From the first line of the entries through the line containing "You are a computer-use", output everything exactly except the pictures.

------------------------------------------------------------

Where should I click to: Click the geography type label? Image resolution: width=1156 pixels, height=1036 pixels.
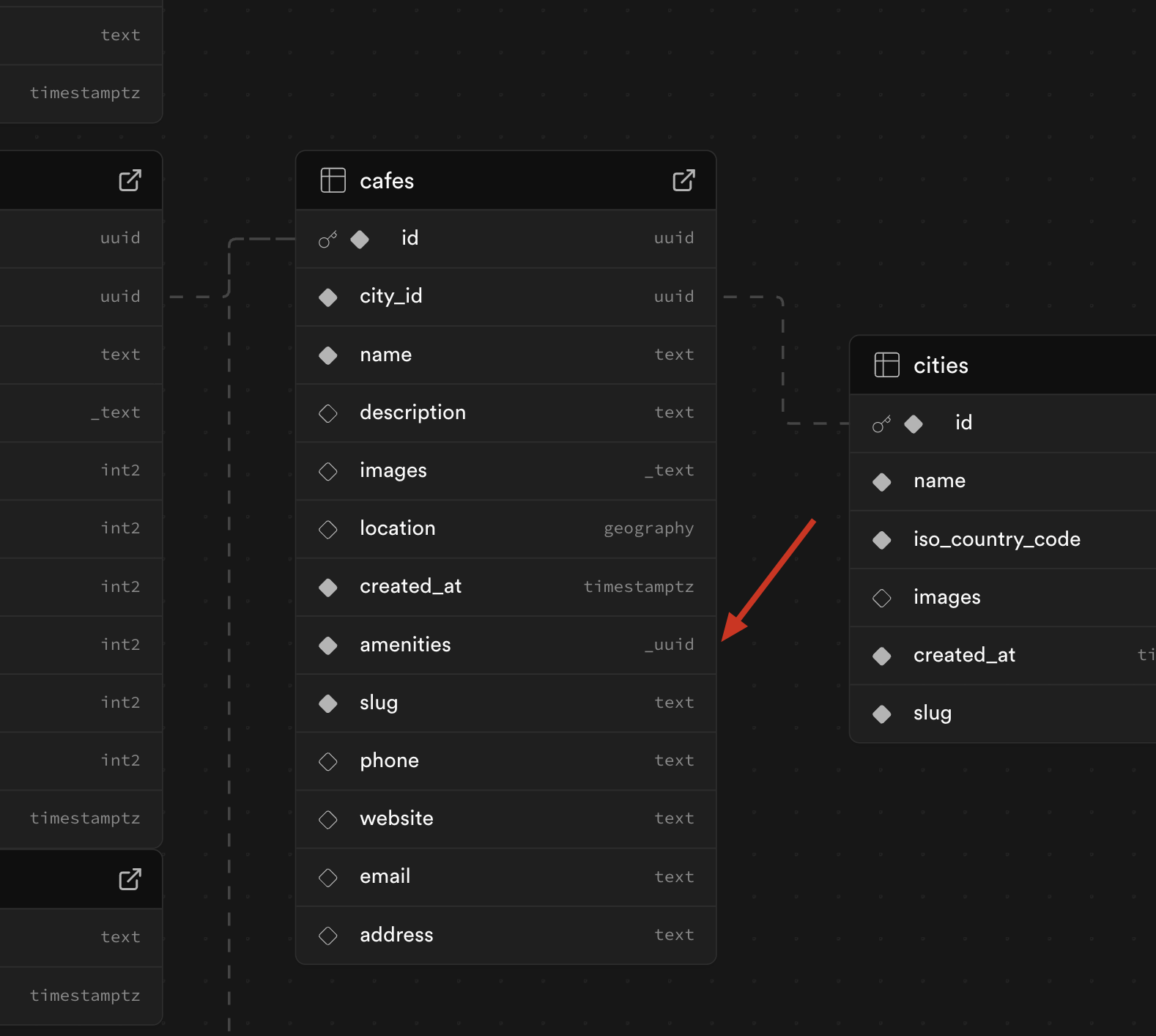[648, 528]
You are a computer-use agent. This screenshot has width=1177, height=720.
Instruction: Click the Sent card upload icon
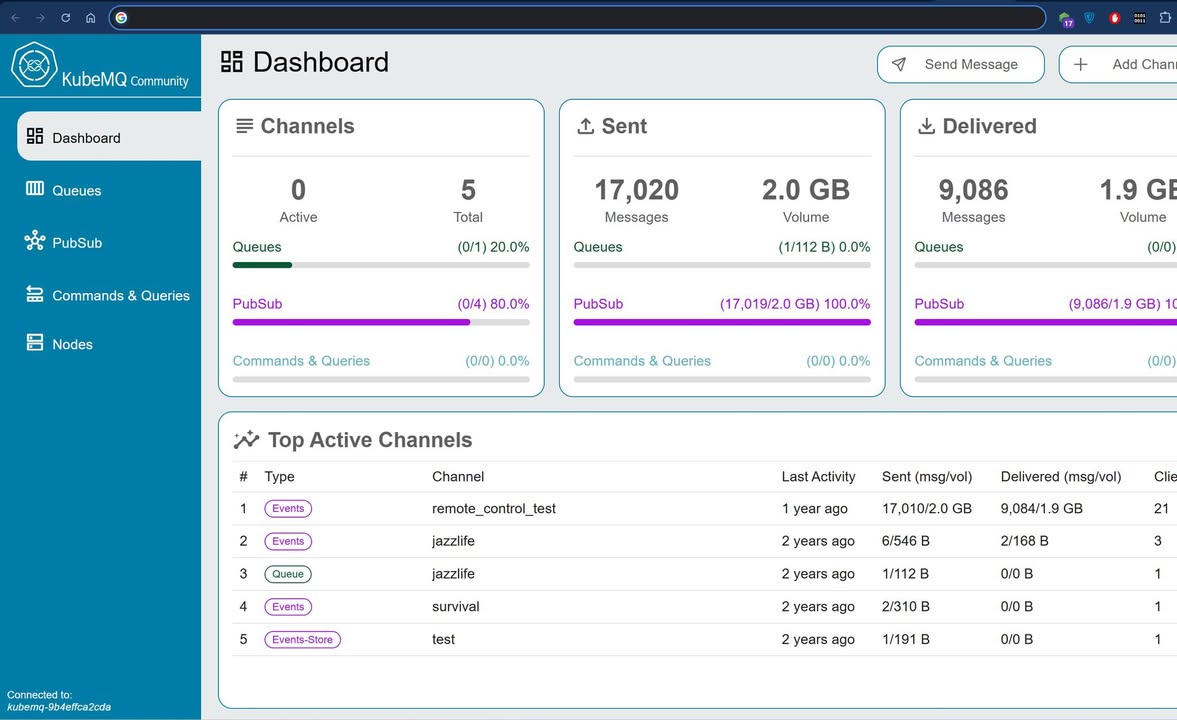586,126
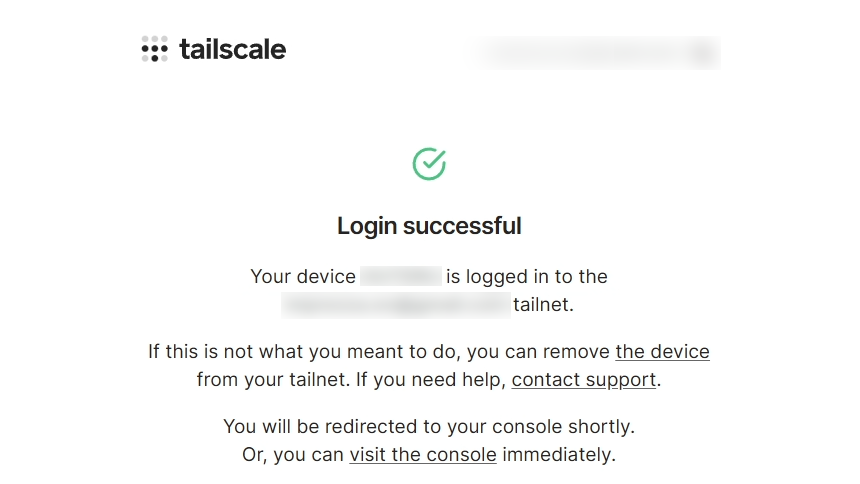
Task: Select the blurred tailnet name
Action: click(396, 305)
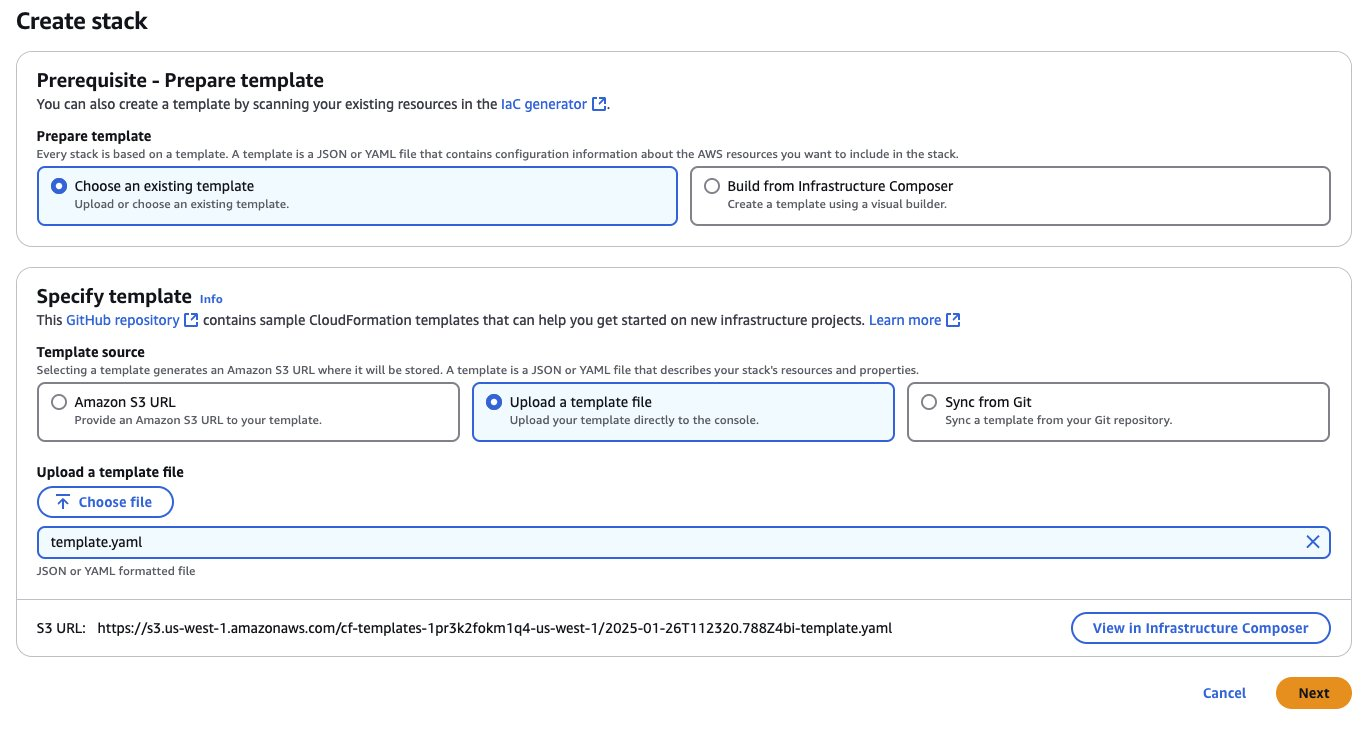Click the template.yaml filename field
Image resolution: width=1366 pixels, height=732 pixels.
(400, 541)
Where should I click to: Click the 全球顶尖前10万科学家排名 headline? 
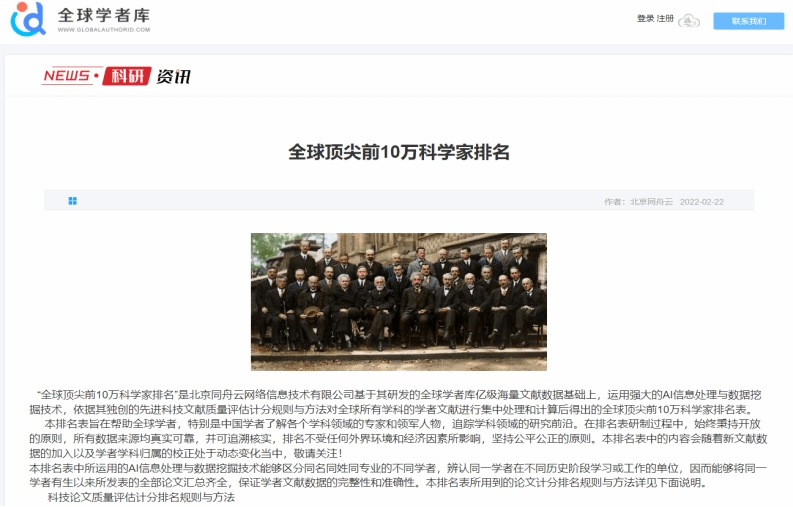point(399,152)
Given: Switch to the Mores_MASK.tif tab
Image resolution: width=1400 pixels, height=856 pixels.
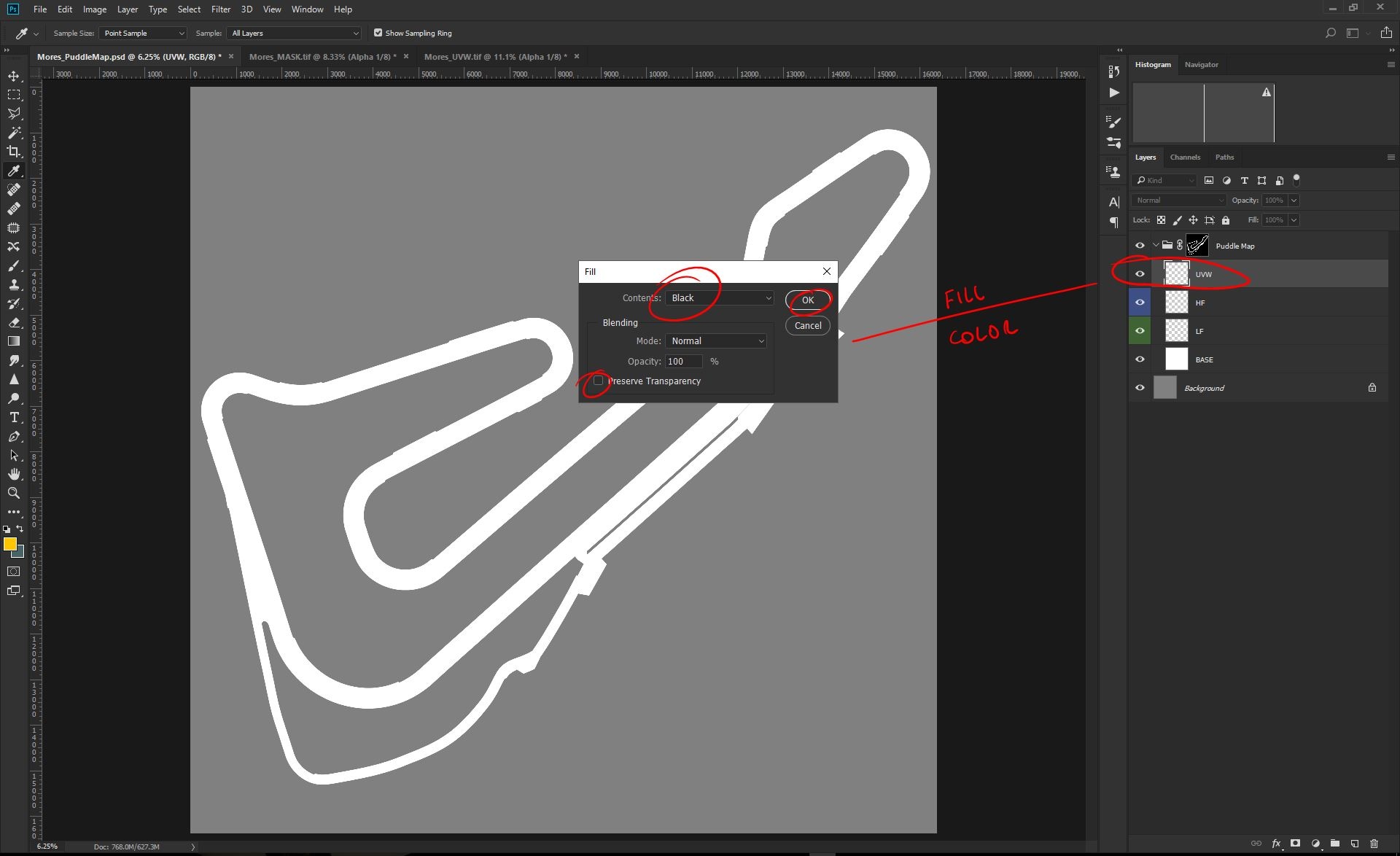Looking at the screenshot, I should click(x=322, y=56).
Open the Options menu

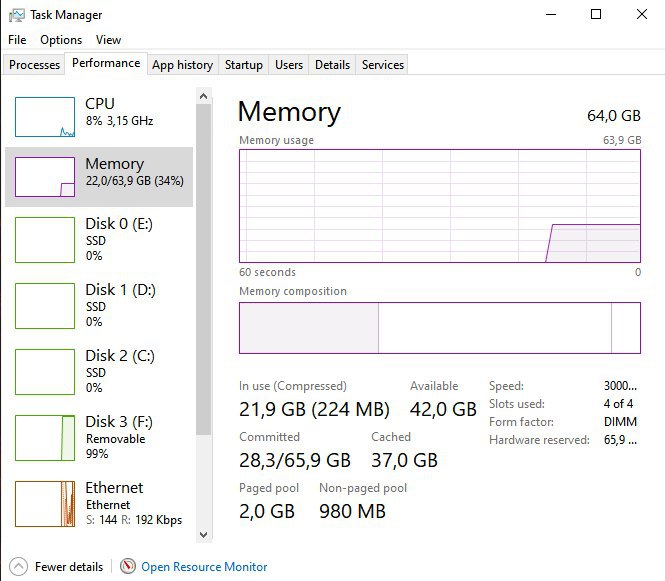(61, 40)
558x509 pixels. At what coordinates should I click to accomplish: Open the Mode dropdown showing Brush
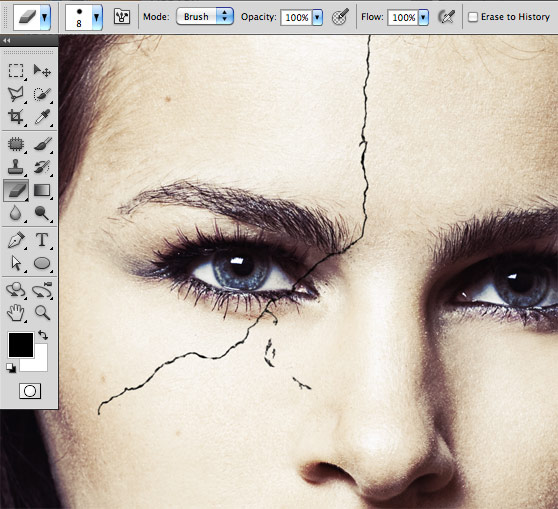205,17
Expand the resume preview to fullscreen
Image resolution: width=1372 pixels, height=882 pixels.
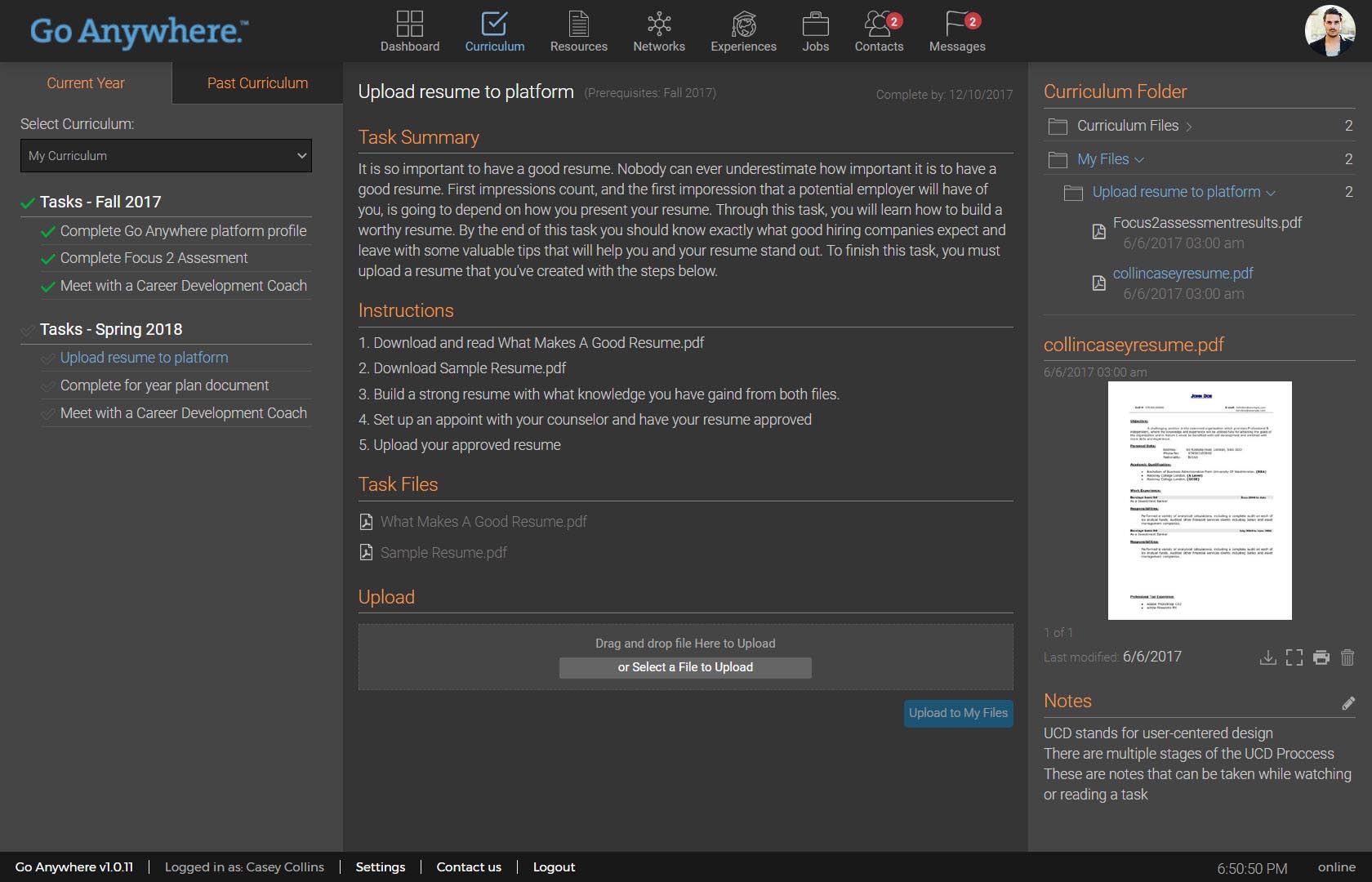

------------------------------------------------------------

### OUTPUT
Where should I click to: Click the geography type label? Image resolution: width=1156 pixels, height=1036 pixels.
[648, 528]
You are a computer-use agent. This screenshot has width=1177, height=720.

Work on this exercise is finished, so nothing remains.